III. Motion for a New Trial.

Mobley’s motion for a new trial is without foundation. Insofar as the motion requests me to “reconsider and vacate the dismissal without prejudice, entered in December 1993, in ease # 93-F-126,” (Pl.’s Mot. New Trial at first page), that case was previously dismissed and is not before me.

Insofar as the motion requests a “new trial” on the merits of the instant cáse, there has been no trial to date. When Plaintiffs attention was drawn to this fact at the time of oral argument, he requested that the case simply proceed to trial on the merits. However, in light of my decision above to dismiss the case pursuant to Rule 41(b), this request is now moot.

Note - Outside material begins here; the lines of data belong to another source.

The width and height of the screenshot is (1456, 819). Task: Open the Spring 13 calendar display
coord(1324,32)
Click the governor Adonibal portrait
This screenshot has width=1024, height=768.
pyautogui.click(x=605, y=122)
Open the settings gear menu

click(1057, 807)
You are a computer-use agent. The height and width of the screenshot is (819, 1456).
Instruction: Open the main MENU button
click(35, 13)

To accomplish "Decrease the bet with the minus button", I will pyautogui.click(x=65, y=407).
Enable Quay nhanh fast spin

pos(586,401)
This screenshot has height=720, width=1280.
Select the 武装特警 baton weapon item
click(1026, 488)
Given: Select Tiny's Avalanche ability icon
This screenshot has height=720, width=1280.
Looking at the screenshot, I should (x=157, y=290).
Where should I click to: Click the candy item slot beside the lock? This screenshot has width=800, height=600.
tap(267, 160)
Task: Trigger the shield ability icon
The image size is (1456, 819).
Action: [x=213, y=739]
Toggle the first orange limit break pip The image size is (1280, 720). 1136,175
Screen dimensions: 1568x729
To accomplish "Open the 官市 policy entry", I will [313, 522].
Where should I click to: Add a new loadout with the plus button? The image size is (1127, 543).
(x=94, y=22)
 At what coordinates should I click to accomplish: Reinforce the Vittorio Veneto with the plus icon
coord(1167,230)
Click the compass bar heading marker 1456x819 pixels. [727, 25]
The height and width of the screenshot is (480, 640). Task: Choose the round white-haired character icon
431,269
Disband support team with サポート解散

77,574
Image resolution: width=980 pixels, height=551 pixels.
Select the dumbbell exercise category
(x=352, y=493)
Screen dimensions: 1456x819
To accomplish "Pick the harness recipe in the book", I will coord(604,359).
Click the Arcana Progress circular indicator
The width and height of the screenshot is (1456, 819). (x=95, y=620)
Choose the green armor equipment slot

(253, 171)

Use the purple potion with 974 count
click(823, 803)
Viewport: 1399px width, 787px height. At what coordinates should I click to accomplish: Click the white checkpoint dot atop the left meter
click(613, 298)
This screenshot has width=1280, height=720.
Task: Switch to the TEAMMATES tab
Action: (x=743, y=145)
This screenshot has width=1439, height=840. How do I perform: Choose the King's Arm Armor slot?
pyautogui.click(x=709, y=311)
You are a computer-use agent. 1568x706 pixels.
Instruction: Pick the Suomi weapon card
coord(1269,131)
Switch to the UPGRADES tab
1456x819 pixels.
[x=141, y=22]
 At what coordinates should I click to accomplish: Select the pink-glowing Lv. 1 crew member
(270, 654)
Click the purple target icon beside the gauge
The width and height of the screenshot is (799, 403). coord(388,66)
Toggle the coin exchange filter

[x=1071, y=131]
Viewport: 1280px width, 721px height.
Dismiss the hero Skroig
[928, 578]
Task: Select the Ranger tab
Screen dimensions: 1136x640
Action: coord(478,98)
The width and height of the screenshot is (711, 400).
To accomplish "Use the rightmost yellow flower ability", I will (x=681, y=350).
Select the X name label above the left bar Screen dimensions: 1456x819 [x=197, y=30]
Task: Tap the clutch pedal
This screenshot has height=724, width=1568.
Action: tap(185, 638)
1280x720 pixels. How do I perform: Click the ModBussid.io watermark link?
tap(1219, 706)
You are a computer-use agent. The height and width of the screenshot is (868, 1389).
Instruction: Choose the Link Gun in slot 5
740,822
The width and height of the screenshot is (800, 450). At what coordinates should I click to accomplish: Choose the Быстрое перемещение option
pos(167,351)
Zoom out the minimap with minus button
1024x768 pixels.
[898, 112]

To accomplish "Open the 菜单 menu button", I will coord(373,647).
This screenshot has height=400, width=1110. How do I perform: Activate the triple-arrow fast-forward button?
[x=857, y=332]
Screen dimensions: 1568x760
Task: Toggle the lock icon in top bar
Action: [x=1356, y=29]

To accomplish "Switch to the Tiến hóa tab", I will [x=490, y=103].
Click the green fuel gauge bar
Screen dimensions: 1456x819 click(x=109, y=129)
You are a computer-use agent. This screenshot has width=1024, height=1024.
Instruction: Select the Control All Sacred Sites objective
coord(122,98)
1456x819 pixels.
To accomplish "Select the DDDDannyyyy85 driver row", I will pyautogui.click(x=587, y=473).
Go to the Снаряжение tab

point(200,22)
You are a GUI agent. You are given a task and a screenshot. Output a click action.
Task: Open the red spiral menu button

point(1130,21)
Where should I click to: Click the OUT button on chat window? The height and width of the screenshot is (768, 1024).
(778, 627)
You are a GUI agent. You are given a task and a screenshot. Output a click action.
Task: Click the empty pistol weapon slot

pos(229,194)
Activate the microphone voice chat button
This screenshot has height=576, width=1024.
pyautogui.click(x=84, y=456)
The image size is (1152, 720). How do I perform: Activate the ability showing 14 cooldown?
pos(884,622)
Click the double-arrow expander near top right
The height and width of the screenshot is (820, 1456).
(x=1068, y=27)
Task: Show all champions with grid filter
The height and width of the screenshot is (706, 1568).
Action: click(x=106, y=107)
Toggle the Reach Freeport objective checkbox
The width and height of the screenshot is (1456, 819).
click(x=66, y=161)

IT IS ORDERED THAT Defendants’ Motion to Dismiss is GRANTED WITH PREJUDICE;

IT IS FURTHER ORDERED THAT Plaintiffs’ Motion for New Trial is DENIED.

. In its motion to dismiss and in a separate document submitted at the time of oral argument, Defendants detail the numerous extensions of time granted to Mobley to prepare a joint stipulation and discovery order; Mobley’s failure to comply with at least three court orders and failure to appear at two court proceedings; and six occasions on which Defendants have moved against Mobley for procedural violations. In the course of oral argument, Mobley attempted to explain some of his delays with regard to the joint stipulation and his failure to comply with court orders regarding the production of certain documents. The overwhelming impression, however, is that on numerous occasions Mobley has flouted this court’s authority and ignored its warnings.